-------- Entries shown --------

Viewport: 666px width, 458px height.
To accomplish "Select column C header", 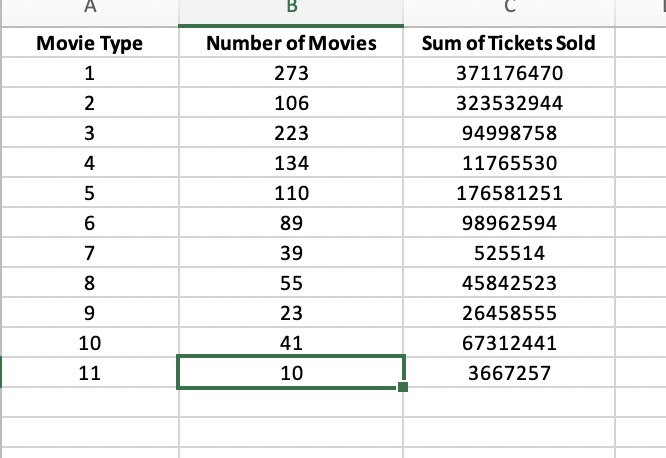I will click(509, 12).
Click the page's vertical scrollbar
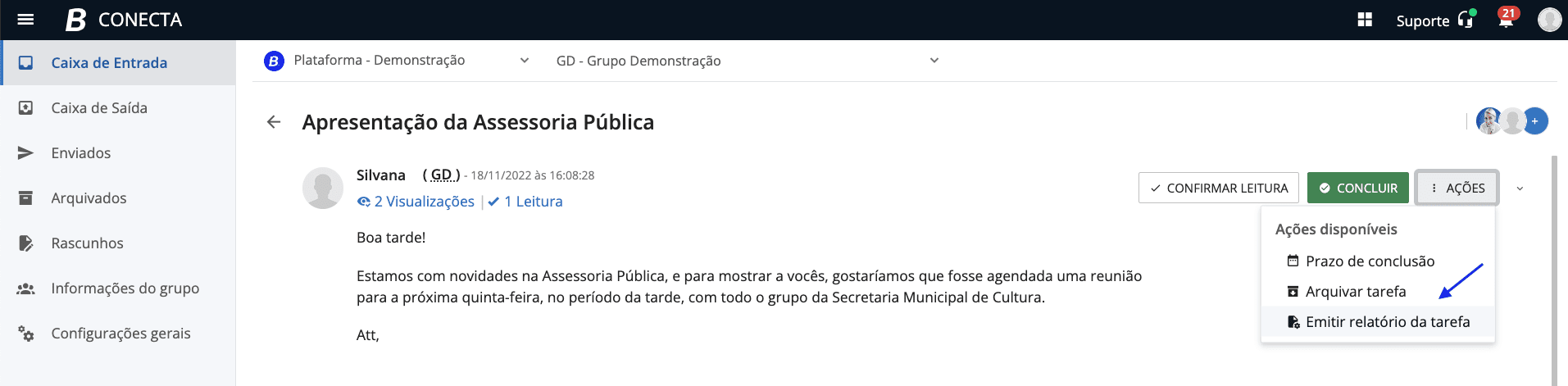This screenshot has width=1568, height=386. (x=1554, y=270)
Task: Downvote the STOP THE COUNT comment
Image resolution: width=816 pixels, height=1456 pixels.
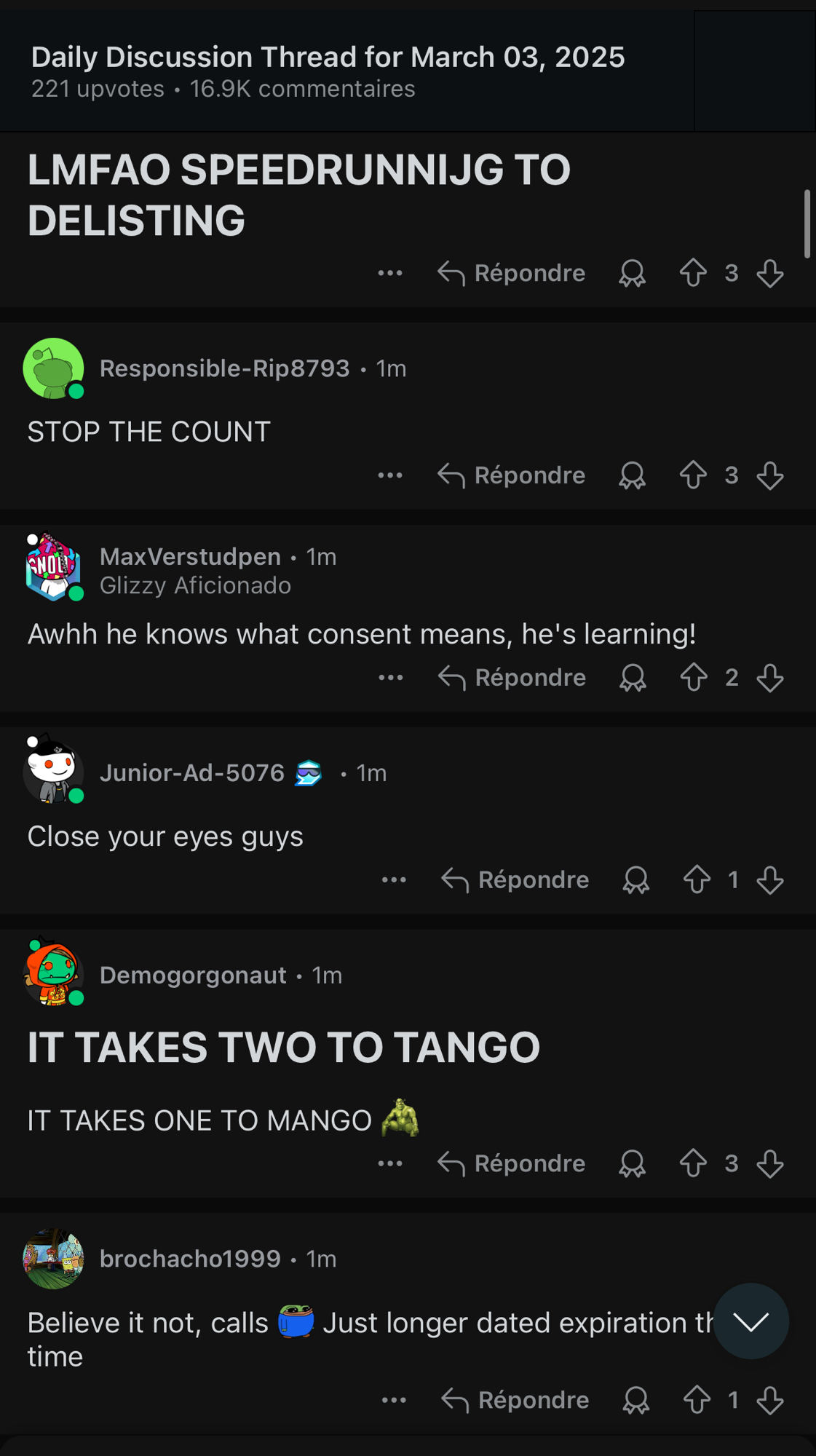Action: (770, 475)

--------

# [Brief]
The line that contains "Task: Downvote the STOP THE COUNT comment" begins the range and the last line of the entries ends it; print that range exactly, without pictures.

# [Exercise output]
Task: Downvote the STOP THE COUNT comment
Image resolution: width=816 pixels, height=1456 pixels.
Action: (770, 475)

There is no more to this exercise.